* Your objective:
It is required that all of the data be written out exactly.

____________

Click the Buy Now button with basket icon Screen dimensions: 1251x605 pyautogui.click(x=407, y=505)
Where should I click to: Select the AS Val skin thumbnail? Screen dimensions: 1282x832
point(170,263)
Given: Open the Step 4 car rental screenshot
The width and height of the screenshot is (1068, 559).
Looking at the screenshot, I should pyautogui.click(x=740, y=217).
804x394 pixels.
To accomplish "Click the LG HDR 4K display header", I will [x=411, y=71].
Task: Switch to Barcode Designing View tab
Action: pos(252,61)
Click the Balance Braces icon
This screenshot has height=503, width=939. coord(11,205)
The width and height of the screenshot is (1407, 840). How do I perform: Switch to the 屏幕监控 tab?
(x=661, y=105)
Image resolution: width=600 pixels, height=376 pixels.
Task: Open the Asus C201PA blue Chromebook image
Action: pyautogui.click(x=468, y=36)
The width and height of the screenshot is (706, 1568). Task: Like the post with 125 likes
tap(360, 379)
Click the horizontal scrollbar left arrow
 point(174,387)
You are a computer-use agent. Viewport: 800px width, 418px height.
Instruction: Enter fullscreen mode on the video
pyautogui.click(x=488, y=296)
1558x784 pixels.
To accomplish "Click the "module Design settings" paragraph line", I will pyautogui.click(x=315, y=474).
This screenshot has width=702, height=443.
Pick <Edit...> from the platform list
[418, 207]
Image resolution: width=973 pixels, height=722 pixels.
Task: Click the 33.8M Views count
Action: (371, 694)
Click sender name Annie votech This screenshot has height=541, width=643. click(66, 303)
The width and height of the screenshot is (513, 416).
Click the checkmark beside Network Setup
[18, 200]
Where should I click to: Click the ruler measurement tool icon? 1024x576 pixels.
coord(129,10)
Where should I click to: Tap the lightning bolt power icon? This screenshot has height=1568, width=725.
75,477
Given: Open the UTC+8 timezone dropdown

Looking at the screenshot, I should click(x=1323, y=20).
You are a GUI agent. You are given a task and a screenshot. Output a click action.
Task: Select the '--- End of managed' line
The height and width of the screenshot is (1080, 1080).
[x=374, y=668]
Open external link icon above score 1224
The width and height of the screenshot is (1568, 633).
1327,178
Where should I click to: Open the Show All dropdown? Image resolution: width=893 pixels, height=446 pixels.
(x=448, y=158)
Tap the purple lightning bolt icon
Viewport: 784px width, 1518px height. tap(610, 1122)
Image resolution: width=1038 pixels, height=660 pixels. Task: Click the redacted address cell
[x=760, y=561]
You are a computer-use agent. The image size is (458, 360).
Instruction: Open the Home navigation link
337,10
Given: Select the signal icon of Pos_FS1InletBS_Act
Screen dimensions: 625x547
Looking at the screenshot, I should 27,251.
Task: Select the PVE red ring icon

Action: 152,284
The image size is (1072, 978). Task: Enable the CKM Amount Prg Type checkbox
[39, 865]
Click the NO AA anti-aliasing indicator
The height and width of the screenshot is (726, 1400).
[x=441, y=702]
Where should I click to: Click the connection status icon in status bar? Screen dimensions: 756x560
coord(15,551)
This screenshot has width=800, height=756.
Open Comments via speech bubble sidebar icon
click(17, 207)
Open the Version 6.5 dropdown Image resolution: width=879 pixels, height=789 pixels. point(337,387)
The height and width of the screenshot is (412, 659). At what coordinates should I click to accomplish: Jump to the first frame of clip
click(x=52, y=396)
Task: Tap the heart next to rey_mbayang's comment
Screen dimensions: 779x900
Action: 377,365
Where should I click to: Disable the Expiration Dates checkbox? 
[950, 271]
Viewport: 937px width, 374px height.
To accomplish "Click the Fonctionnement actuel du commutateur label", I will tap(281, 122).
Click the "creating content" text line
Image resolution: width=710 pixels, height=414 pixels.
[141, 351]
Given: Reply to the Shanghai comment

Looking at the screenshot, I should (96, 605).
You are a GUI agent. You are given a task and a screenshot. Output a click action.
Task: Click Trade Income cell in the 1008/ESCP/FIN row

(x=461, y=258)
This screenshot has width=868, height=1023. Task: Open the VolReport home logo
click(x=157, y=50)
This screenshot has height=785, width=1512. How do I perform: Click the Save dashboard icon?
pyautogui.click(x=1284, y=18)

____________

* Response area:
Click the Buy Now button with basket icon Screen dimensions: 1251x605 pyautogui.click(x=407, y=505)
Where should I click to: Select the AS Val skin thumbnail? Screen dimensions: 1282x832
point(170,263)
Given: Open the Step 4 car rental screenshot
The width and height of the screenshot is (1068, 559).
Looking at the screenshot, I should pyautogui.click(x=740, y=217).
804x394 pixels.
To accomplish "Click the LG HDR 4K display header", I will [x=411, y=71].
Task: Switch to Barcode Designing View tab
Action: pos(252,61)
Click the Balance Braces icon
This screenshot has height=503, width=939. coord(11,205)
The width and height of the screenshot is (1407, 840). How do I perform: Switch to the 屏幕监控 tab?
(x=661, y=105)
Image resolution: width=600 pixels, height=376 pixels.
Task: Open the Asus C201PA blue Chromebook image
Action: pyautogui.click(x=468, y=36)
The width and height of the screenshot is (706, 1568). Task: Like the post with 125 likes
tap(360, 379)
Click the horizontal scrollbar left arrow
 point(174,387)
You are a computer-use agent. Viewport: 800px width, 418px height.
Instruction: Enter fullscreen mode on the video
pyautogui.click(x=488, y=296)
1558x784 pixels.
To accomplish "Click the "module Design settings" paragraph line", I will pyautogui.click(x=315, y=474).
This screenshot has width=702, height=443.
Pick <Edit...> from the platform list
[418, 207]
Image resolution: width=973 pixels, height=722 pixels.
Task: Click the 33.8M Views count
Action: (371, 694)
Click sender name Annie votech This screenshot has height=541, width=643. click(66, 303)
The width and height of the screenshot is (513, 416).
Click the checkmark beside Network Setup
[18, 200]
Where should I click to: Click the ruler measurement tool icon? 1024x576 pixels.
coord(129,10)
Where should I click to: Tap the lightning bolt power icon? This screenshot has height=1568, width=725.
75,477
Given: Open the UTC+8 timezone dropdown

Looking at the screenshot, I should click(x=1323, y=20).
You are a GUI agent. You are given a task and a screenshot. Output a click action.
Task: Select the '--- End of managed' line
The height and width of the screenshot is (1080, 1080).
[x=374, y=668]
Open external link icon above score 1224
The width and height of the screenshot is (1568, 633).
1327,178
Where should I click to: Open the Show All dropdown? Image resolution: width=893 pixels, height=446 pixels.
(x=448, y=158)
Tap the purple lightning bolt icon
Viewport: 784px width, 1518px height. tap(610, 1122)
Image resolution: width=1038 pixels, height=660 pixels. Task: Click the redacted address cell
[x=760, y=561]
You are a computer-use agent. The image size is (458, 360).
Instruction: Open the Home navigation link
337,10
Given: Select the signal icon of Pos_FS1InletBS_Act
Screen dimensions: 625x547
Looking at the screenshot, I should 27,251.
Task: Select the PVE red ring icon

Action: 152,284
The image size is (1072, 978). Task: Enable the CKM Amount Prg Type checkbox
[39, 865]
Click the NO AA anti-aliasing indicator
The height and width of the screenshot is (726, 1400).
[x=441, y=702]
Where should I click to: Click the connection status icon in status bar? Screen dimensions: 756x560
coord(15,551)
This screenshot has width=800, height=756.
Open Comments via speech bubble sidebar icon
click(17, 207)
Open the Version 6.5 dropdown Image resolution: width=879 pixels, height=789 pixels. point(337,387)
The height and width of the screenshot is (412, 659). At what coordinates should I click to accomplish: Jump to the first frame of clip
click(x=52, y=396)
Task: Tap the heart next to rey_mbayang's comment
Screen dimensions: 779x900
Action: 377,365
Where should I click to: Disable the Expiration Dates checkbox? 
[950, 271]
Viewport: 937px width, 374px height.
To accomplish "Click the Fonctionnement actuel du commutateur label", I will tap(281, 122).
Click the "creating content" text line
Image resolution: width=710 pixels, height=414 pixels.
[141, 351]
Given: Reply to the Shanghai comment

Looking at the screenshot, I should (96, 605).
You are a GUI agent. You are given a task and a screenshot. Output a click action.
Task: Click Trade Income cell in the 1008/ESCP/FIN row

(x=461, y=258)
This screenshot has width=868, height=1023. Task: Open the VolReport home logo
click(x=157, y=50)
This screenshot has height=785, width=1512. How do I perform: Click the Save dashboard icon?
pyautogui.click(x=1284, y=18)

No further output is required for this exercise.